The current coupon stack compounds the problem. The 2022 through 2024 vintage of mortgage originations carries coupons in the 6 to 7 percent range. At current 30-year mortgage rates, those mortgages are sitting at or near par — precisely the point of maximum convexity. A 50 basis point rise in yields at current coupon levels can extend MBS duration from roughly 5 years to 8 to 10 years. That extension does not happen gradually. It happens in a narrow yield range centered on where the current coupon already sits.
The mechanism that follows is endogenous. Private holders extend. They sell Treasuries or pay fixed. That selling pushes yields higher. Higher yields extend the MBS further. More hedging flows. More selling. The loop does not require a new macro shock to activate. It requires yields to move past the threshold where hedging flows become large relative to dealer absorption capacity — and that threshold is closer than it appears because dealer absorption capacity has been deteriorating for reasons documented in this archive since April.
The April 5 note documented the Japan leg and the leveraged basis leg losing absorption capacity simultaneously. The April 9 note documented the marginal Treasury buyer becoming a leveraged basis trade on repo — an entity with finite balance sheet that can become a seller under stress rather than a buyer. The May 15 note asked who still has balance sheet. The May 21 note showed that the TGA shock absorber is gone.
None of those notes addressed what generates the hedging flows that stress all four of those structures simultaneously. Mortgage convexity is the answer. It is the mechanism that can activate the absorption capacity problems documented in prior notes without requiring a new exogenous shock. The convexity is already loaded. The private holders are already positioned. The hedging infrastructure is already in place. The only missing variable is a sufficient yield move to cross the extension threshold.
What Did Not Change
Agency MBS remains the largest fixed income market in the United States by outstanding balance. The convexity embedded in that market has not changed in magnitude — it has changed in ownership and therefore in behavioral response to yield moves.
The Fed remains the single largest holder of agency MBS at approximately $2.1 trillion. Its passivity still dampens some convexity transmission. Going forward the Fed has indicated it will roll maturing MBS into Treasury securities, allowing its MBS holdings to decline gradually — continuing the ownership transfer to private holders who hedge.

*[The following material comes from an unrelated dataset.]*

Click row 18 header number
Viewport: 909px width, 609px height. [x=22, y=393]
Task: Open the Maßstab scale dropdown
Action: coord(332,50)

The convexity hedging mechanism itself is not new. Every rates volatility episode since agency MBS markets developed has involved some degree of convexity-driven amplification. The 1994 bond market massacre, the 2003 summer selloff, the 2013 taper tantrum — all showed some MBS convexity transmission. What is new is the combination of three factors simultaneously: the scale of private ownership after the largest MBS balance sheet reduction in history, the concentration of the current coupon stack at maximum convexity, and the deterioration of the dealer absorption capacity that historically dampened the amplification.
What to Watch
→ MOVE index behavior during yield rises — the critical signal is MOVE accelerating faster than yields rise; that pattern indicates hedging flows are amplifying the move rather than macro repricing alone driving it
→ 5-year to 10-year Treasury sector performance relative to the 2-year and 30-year during yield rise episodes — convexity hedging concentrates in the belly because that is where MBS duration extension maps; belly underperformance during yield rises is the convexity flow signature
→ Agency MBS option-adjusted spread — widening OAS means private holders are demanding additional compensation for bearing convexity they are increasingly unable to hedge efficiently; persistent OAS widening without macro deterioration is the structural signal
→ Current coupon MBS versus off-the-run MBS spread — compression of the spread between current coupon and seasoned lower-coupon MBS indicates hedging pressure concentrating in the current coupon tier
→ 30-year mortgage rate versus 10-year Treasury spread — the primary mortgage spread; widening beyond 250 to 270 basis points indicates hedging cost is being passed through to the mortgage market and that convexity sellers are demanding a wider buffer
→ Federal Reserve MBS SOMA holdings — the pace of residual decline from $2.1 trillion; each additional reduction transfers more passively-held convexity into actively-managed portfolios
→ Treasury futures positioning in CFTC data for asset managers — net duration reduction in asset manager positioning during yield rises, especially concentrated in 5-year to 10-year contracts, is the visible signal of convexity hedging flows
The Synthesis
The standard framing of QT is that it removed accommodation — that a smaller Fed balance sheet means less support for asset prices and higher long-term yields. That framing is correct as far as it goes. It does not go far enough.
The more important structural consequence of the QT cycle is not what the Fed removed from the market. It is what the Fed transferred to it. $600 billion in agency MBS moved from a holder that never hedges to holders that do. The convexity those securities embed — the sensitivity of their duration to yield moves — did not change. The behavioral response of their owners to yield moves changed entirely.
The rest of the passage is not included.